Pers filosundaki gemilerin tam sayısı bilinmemekle birlikte Herodot Tarih’nde (MÖ 440-430) verilen 3000 rakamı abartılıdır. Yunan trajedisi Aeschylus’un Persae’sinde (MÖ 472) Pers filosunun 1.207 gemisi olduğunu, Yunan kuvvetinin sadece 310 olduğunu belirtilmiştir. Artemisium savaşında batan gemiler ve yakalanılan fırtınalarda pek çok gemi kaybettiği de hesaba katılırsa Perslerin 500 civarında trireması muhtemeldir. Helen filosu için ise Aeschylus 310 ve Thucydides 400 rakamını vermiştir.
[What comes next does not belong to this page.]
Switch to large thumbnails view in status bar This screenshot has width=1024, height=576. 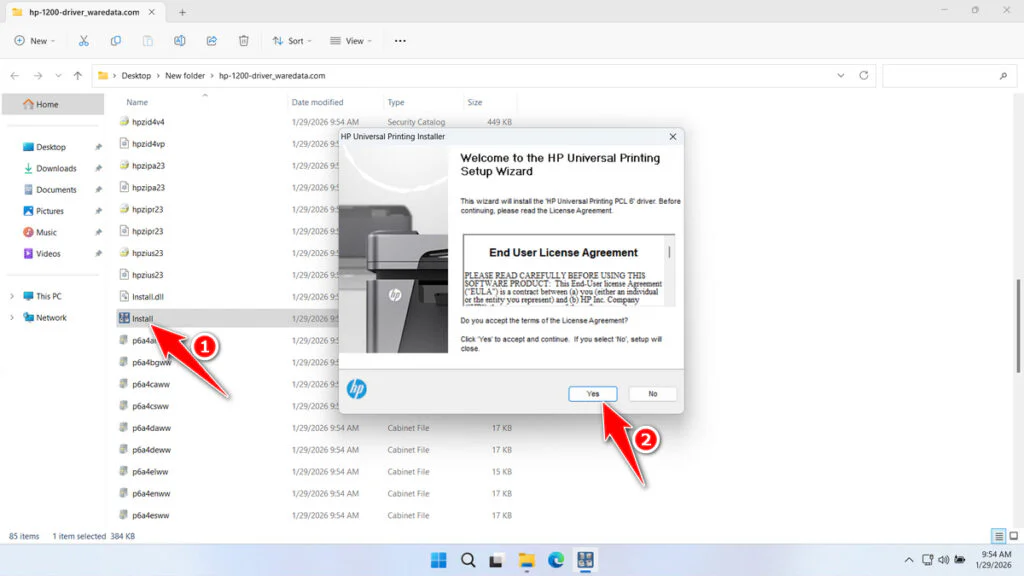coord(1013,535)
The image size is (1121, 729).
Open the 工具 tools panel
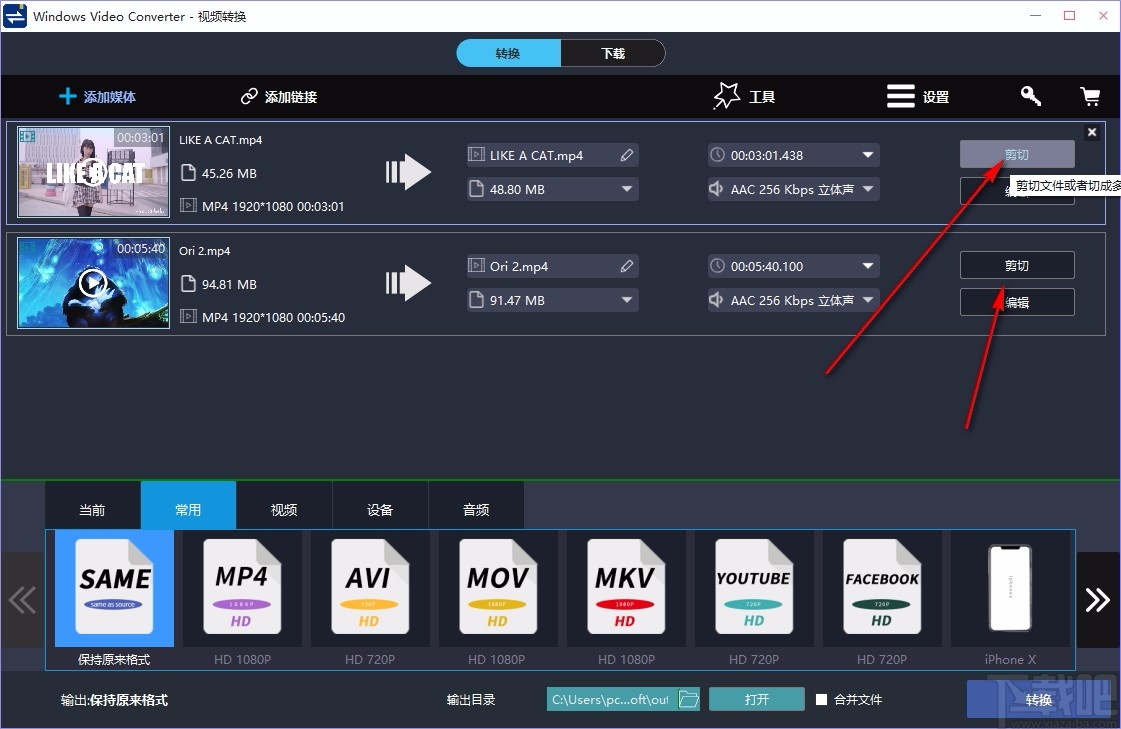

Taraflar savaşta trireme (triereis) adıyla bilinen 40-50 tonluk 40 m uzunluğa kadar ahşap savaş gemilerini kullanmış olup, Helen gemilerinde kürekçiler dışında en az on hoplit ve dört okçu bulunurken Perslerinkinde 14 savaşçı ve yay, mızrak ve kılıçla donanmış 30 Med askeri vardı. Trireme’ler kürek girişlerinden tekneye su girmemesi için dalga boyu 1 m’den daha az olan nispeten sakin denizlerde yol alabilirken, gemide erzak için çok az yer olması ve uyuyacak alan olmaması yüzünden mürettebat her gece karaya çıkmak zorundaydı. Denizciler, savaş sırasında gemiyi düşman teknesinin en zayıf noktası olan borda veya kıç tarafı çarpacak bir konuma getirmek veya hareketsiz hale getirebilmek için küreklerini kırmaya çalışıyordu. Savaşın başında 2 İon (Yunan) gemisinin Perslerin tarafından Helenlerin tarafına iltica ederek Helenlere moral vermişse de Themistokles’in daha fazlasını ummuş olması muhtemeldir.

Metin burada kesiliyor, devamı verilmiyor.